Transplanting BM-MNCS at the site of peripheral nerve injury leads to significantly better recovery. These differences were evident at the repair site and at the intermediate distal site at 15 days and at the distal most sites at 60 days. With practically no ethical issue regarding their isolation and application, they can be easily used for clinical trials.

Keywords

Bone marrow-derived mononuclear cells
nerve repair
rats sciatic nerve model
stem cells

Introduction

Axonal regeneration in injured peripheral nerve is slow process and associated with poor outcomes if nerves are not restored surgically. The growth of regenerating axons is supported by local Schwann cells by providing the necessary environment rich in growth factors, neurotrophins, cell adhesion molecules, and transcriptors.[12] Thus, Schwann cells acts as a crucial component of nerve regeneration.

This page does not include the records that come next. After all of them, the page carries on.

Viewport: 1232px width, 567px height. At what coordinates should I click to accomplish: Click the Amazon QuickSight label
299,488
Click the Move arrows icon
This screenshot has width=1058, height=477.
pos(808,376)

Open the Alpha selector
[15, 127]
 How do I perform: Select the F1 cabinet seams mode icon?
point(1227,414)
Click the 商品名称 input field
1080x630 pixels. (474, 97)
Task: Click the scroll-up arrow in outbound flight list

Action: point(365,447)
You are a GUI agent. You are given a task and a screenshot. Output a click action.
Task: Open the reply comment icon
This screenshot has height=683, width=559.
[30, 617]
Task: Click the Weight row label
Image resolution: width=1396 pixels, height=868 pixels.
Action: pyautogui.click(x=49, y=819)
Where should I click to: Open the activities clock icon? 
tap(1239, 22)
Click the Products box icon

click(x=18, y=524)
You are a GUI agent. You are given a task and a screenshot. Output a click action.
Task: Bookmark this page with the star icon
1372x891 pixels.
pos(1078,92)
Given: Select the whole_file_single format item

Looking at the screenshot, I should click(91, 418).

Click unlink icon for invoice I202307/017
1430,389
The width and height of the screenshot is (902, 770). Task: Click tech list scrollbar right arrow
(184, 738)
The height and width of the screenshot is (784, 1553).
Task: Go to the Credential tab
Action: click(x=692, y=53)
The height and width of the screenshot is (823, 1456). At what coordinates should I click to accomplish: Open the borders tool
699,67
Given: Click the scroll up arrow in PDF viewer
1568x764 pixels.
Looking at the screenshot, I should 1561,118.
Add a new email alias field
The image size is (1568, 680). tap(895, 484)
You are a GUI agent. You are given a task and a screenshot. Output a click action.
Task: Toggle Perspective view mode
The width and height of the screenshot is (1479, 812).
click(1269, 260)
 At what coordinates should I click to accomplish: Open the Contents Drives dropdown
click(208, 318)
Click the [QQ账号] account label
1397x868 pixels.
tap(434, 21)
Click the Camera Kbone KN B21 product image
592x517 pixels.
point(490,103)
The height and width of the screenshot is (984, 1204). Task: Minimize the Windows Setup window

Over the years Schwann cell remained the main focus among researchers. Initial attempts were to deliver the Schwann cells directly to the injury site for improving the myelination and regeneration.[34] However, initial enthusiasm was faded by the practical difficulty of harvesting Schwann cells by invasive nerve biopsies and long durations of in vitro cultures to attain the optimal delivery concentrations. Various embroyonic cell lines were used subsequently to derive Schwann cells. However, technical difficulties in isolation of these cell lines limited their use to research laboratories.[56]

Bone marrow-derived stem cells attracted many researchers because of their ease of harvesting, processing, storage and transportation. These bone marrow stem cells are known to differentiate into Schwann cells in the milieu rich in growth factors and neurotrophins present at the site of nerve injury and active regeneration.[78] Few studies are available in the literature documenting the role of bone marrow-derived stem cells in motor and sensory recovery in rat peripheral nerve regeneration model, while few papers focused on histopathological markers of nerve regeneration.[9101112]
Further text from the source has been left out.